● **Task goal**:
Translate this sentence from the text below on holistic and humanistic approaches into Spanish: "A practitioner with a holistic approach treats the symptoms of illness as well as looking for the underlying cause of the illness."

● **Extract**:
------

What do we mean when we say “the holistic and humanistic approach”? The Merriam-Webster Dictionary defines the term “holistic” as an entity in its entirety; the whole”.
According to The Free Dictionary (Medical Division), ‘holistic medicine’ is a term used to describe therapies that attempt to treat the patient as a whole person. That is, instead of treating an illness, as in orthodox allopathy, holistic medicine looks at an individual’s overall physical, mental, spiritual and emotional well being before recommending treatment.
A practitioner with a holistic approach treats the symptoms of illness as well as looking for the underlying cause of the illness. In the fourth century B.C., Socrates warned that treating one part of the body would have good results. The American Board of Holistic Medicine has established the core curriculum upon which board certification for holistic medicine will be based. It includes the following twelve categories:
- Physical and environmental health
- Nutritional medicine
- Exercise medicine
- Environmental medicine
- Mental and emotional health
- Behavioral medicine
- Spiritual health
- Spiritual attunement
- Social health
The six specialized areas
- Bio molecular diagnosis and therapy
- Botanical medicine
- Energy medicine
- Ethno medicine
- Manual medicine
The National Council on the Accreditation of Teacher Education has, at present, no standard that match or define the use of holistic approaches to pedagogy.
The National Board for Professional Teaching Standards has five standards that encompass teaching to the student but does not hit the mark. The Educational Testing Service also has principles which also come close, but no cigar. Now for the other term in this conversation; Humanism. The Merriam-Webster Dictionary defines ‘humanism’ as a doctrine, attitude or way of life centered on human interests or values; especially a philosophy that usually rejects supernaturalism and stresses an individuals dignity and worth and capacity for self realization through reason. The Accreditation Council for Graduate Medical Education has established new standards which encompass a humanistic approach of doctor-patient relationship. It basically states that doctors must help the patient the best way they can to attain full health potential.
These are two powerful standards. And yet there is no specific standard in education practices. Why is that so? Let me elaborate on the need.
For the purposes of this explanation we will something as simple as a circle. Make believe that you’re hosting a party and the invited guests just brought you various delicacies from the grocery store. But one of the guests baked a pie from scratch. She prepared it with love and care making sure that it had the right ingredients proportionately, as well as the freshest. Everyone who is at this party devours it and gives it high praise.

------

● **Given entries**:
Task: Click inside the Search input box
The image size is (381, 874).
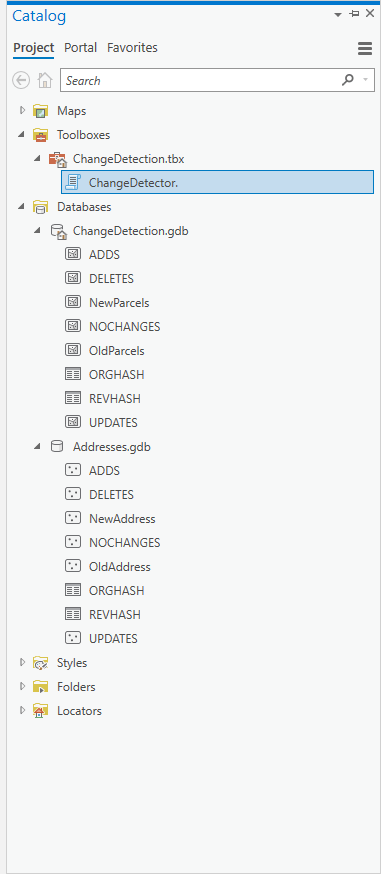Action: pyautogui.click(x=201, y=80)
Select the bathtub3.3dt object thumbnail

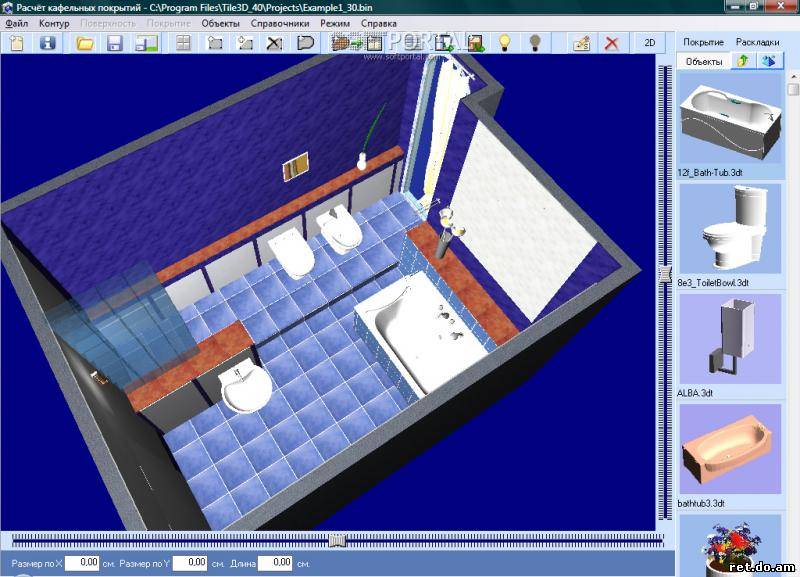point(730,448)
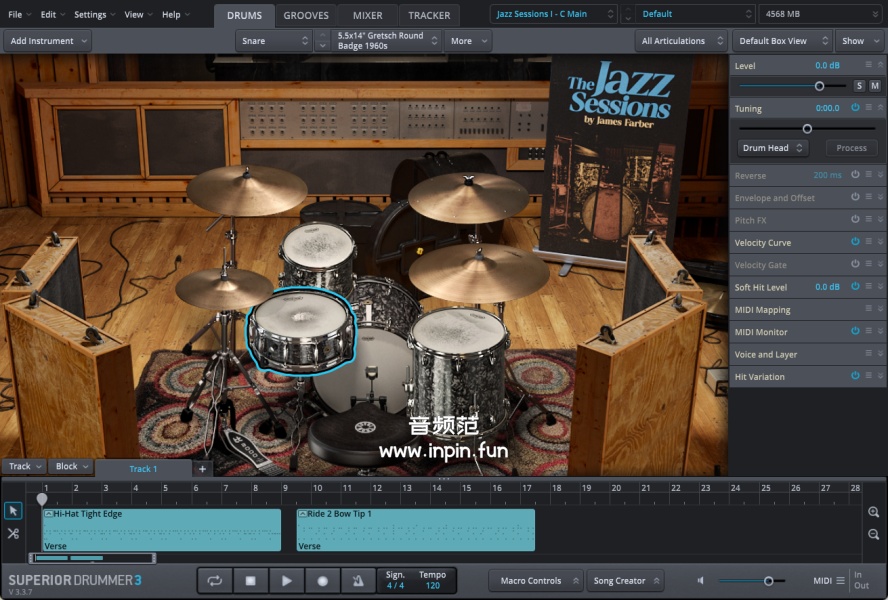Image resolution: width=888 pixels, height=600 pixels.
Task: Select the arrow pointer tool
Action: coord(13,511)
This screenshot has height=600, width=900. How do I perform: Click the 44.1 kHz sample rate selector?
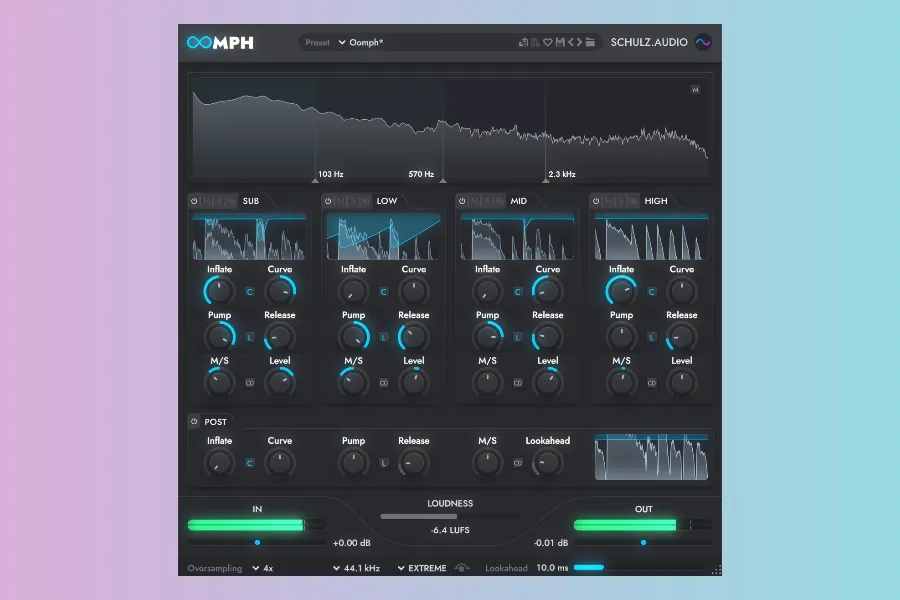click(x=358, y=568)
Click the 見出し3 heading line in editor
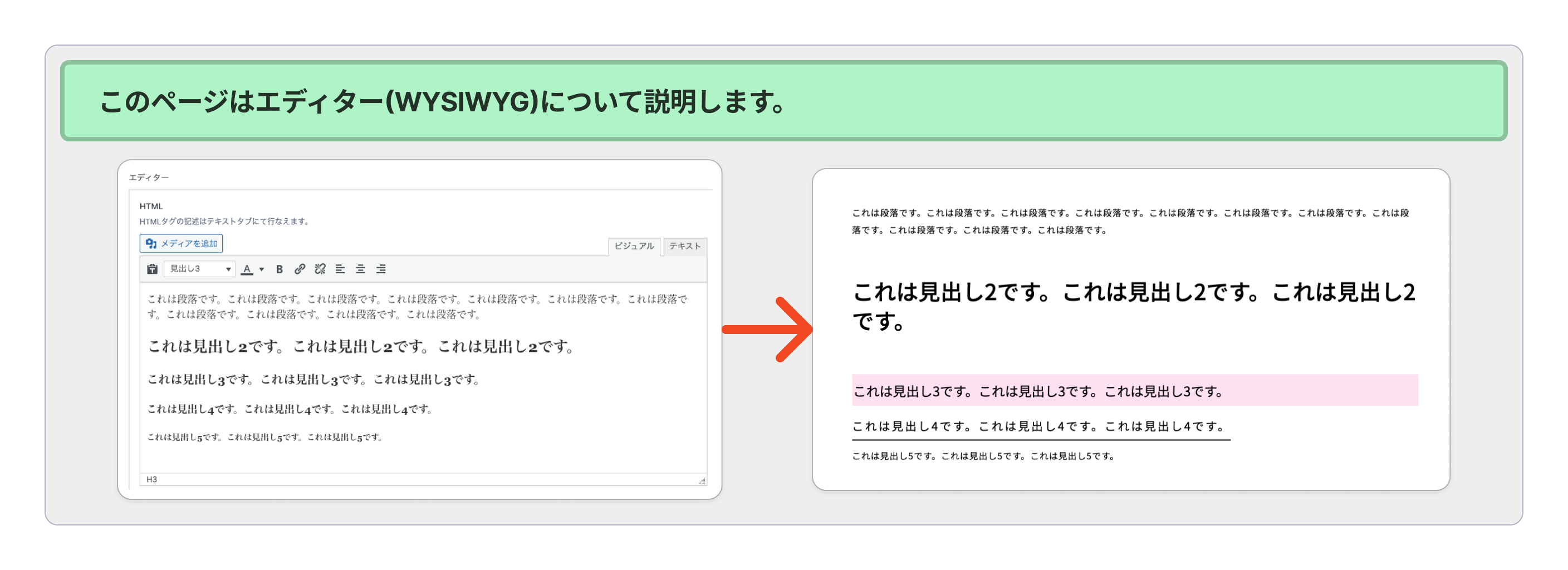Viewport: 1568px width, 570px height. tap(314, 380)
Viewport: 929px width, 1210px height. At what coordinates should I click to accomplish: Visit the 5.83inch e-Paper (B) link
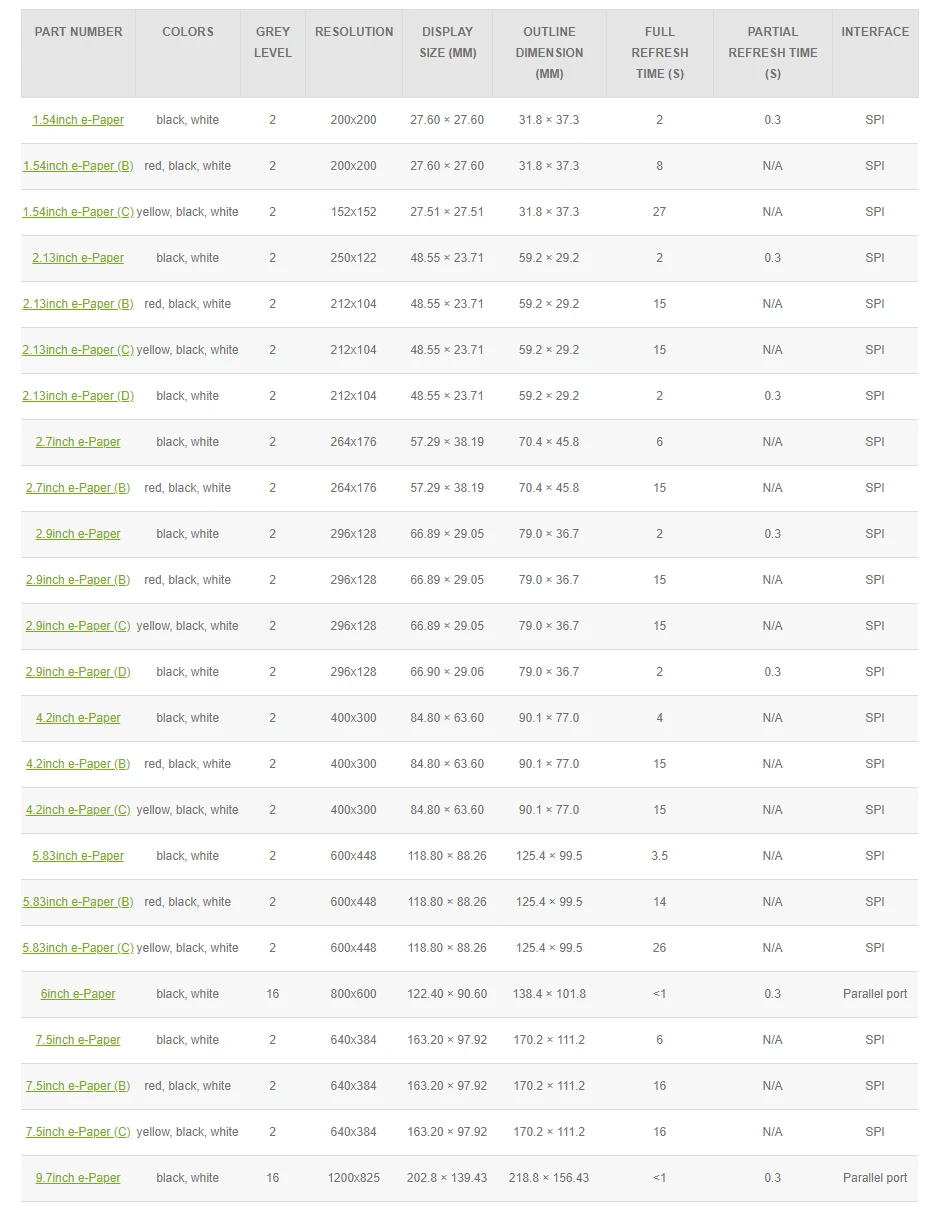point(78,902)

------

● **Answer section**:
Un profesional con un enfoque holístico trata los síntomas de la enfermedad y, además, busca la causa subyacente de la enfermedad.